Techstars and CTA both work with Taiwan Tech Arena (TTA)’s ecosystem in Taipei. As for Commonwealth of Massachusetts’s role, its job is to facilitate MA’s deep-tech/life science ecosystem by assisting in the circulation of talents, capitals, technologies and markets, and is similar to the MOST’s role.

Concerning bilateral academia cooperation, Minister Chen visits City Science Lab under MIT Media Lab. The MIT Media Lab is a research institute supported by more than 80 members and works on academia-industry collaboration.
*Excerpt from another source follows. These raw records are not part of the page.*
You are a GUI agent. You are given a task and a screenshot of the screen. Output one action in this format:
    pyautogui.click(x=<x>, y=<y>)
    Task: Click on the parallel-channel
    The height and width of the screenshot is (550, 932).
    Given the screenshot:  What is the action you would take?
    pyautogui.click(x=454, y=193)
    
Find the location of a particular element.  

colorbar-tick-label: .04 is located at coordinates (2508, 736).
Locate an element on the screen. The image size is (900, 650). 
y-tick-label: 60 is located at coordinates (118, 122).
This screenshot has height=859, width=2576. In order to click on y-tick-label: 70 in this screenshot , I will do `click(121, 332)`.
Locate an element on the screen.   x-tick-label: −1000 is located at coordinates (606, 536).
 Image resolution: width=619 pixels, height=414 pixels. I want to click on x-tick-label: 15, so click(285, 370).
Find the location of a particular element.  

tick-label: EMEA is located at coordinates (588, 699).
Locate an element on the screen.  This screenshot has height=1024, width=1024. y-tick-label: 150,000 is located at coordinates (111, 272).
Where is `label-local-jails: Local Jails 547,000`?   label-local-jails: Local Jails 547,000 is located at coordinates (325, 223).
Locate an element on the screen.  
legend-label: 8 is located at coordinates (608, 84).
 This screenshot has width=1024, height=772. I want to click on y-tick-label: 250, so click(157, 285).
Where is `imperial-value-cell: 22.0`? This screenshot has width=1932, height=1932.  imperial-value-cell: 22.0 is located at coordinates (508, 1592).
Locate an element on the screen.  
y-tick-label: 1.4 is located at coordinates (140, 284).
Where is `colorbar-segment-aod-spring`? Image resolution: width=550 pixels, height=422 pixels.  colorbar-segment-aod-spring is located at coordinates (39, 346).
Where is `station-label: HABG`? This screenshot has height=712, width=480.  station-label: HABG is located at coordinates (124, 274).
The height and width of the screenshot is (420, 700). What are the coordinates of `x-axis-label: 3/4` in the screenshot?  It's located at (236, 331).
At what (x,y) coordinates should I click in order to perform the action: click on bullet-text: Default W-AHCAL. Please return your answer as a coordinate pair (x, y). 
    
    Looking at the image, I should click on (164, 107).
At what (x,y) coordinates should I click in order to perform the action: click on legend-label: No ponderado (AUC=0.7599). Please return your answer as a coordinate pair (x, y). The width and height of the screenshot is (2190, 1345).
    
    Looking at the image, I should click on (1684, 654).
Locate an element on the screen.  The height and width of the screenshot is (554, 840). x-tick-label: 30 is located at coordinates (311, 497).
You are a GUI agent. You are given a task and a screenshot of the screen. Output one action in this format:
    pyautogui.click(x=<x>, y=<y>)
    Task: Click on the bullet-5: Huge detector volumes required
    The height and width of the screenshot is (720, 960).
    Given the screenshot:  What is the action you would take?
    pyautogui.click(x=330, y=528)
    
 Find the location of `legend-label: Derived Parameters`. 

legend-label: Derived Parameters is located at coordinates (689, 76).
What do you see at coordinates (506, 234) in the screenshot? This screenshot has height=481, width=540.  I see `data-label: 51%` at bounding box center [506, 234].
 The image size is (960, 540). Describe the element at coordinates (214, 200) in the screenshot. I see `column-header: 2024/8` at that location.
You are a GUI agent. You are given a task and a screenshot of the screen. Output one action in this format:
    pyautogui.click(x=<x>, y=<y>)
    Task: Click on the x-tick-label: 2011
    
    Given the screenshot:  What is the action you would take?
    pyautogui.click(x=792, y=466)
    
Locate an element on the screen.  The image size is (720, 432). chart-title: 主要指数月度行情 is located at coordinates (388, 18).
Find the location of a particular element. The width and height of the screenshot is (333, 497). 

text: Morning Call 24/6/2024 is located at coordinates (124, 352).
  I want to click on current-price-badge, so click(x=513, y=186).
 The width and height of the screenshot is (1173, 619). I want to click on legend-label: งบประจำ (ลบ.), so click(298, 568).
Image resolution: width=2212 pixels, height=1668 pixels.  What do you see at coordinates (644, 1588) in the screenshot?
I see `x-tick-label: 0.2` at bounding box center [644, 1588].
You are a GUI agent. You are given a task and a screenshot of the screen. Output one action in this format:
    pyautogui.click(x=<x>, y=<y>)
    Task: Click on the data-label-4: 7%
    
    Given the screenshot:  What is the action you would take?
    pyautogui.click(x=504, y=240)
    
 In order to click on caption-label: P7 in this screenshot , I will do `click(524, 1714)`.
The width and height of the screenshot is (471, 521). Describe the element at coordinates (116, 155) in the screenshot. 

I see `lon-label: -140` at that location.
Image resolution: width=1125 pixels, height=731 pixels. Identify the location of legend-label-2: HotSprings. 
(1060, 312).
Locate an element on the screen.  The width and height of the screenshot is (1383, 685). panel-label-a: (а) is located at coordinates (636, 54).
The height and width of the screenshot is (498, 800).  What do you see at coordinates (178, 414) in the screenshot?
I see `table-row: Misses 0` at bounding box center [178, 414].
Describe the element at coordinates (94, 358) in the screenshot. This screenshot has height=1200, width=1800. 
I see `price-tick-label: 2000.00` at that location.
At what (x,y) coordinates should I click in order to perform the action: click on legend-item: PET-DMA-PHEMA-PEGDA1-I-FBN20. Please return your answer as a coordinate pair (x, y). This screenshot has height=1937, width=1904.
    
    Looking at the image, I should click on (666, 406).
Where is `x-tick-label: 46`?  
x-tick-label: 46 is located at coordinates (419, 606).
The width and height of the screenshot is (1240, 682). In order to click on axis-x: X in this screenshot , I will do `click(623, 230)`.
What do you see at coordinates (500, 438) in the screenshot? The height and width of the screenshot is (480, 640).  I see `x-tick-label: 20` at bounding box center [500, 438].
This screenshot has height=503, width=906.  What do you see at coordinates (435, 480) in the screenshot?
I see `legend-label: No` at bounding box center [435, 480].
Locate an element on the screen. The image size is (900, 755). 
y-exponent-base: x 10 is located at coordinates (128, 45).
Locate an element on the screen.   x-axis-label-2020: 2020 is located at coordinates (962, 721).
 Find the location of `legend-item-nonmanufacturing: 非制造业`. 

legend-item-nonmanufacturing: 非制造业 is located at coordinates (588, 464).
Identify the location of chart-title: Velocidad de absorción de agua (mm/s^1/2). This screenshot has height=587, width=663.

The City Science Lab’s mission is to take advantage of technologies, such as robotics, smart city, AI, big data and crypto technology, to increase the wellbeing of people who live in big cities. The MOST is devoting its energies to hope to work with the Lab in the future to bring MIT resources to domestic autonomous cars research and industry.

With regard to talents exchanges and incubation, Minister Chen organized a “Talents Development Programs Forum” at TECO in Boston to invite Taiwanese young professionals and students. He not only talked about the Ministry’s leading policies but shared the ongoing inbound and outbound talent exchanges policies, such as LEAP Program, LiFT Program, Thousand Horses Program, Einstein Program, Columbus Program and Dragon Gate Program. He also put emphasis on the talents network that can encourage information sharing and networking building. “Let’s work on the development of S&T while striving for Taiwan’s startups ecosystem together,” said him.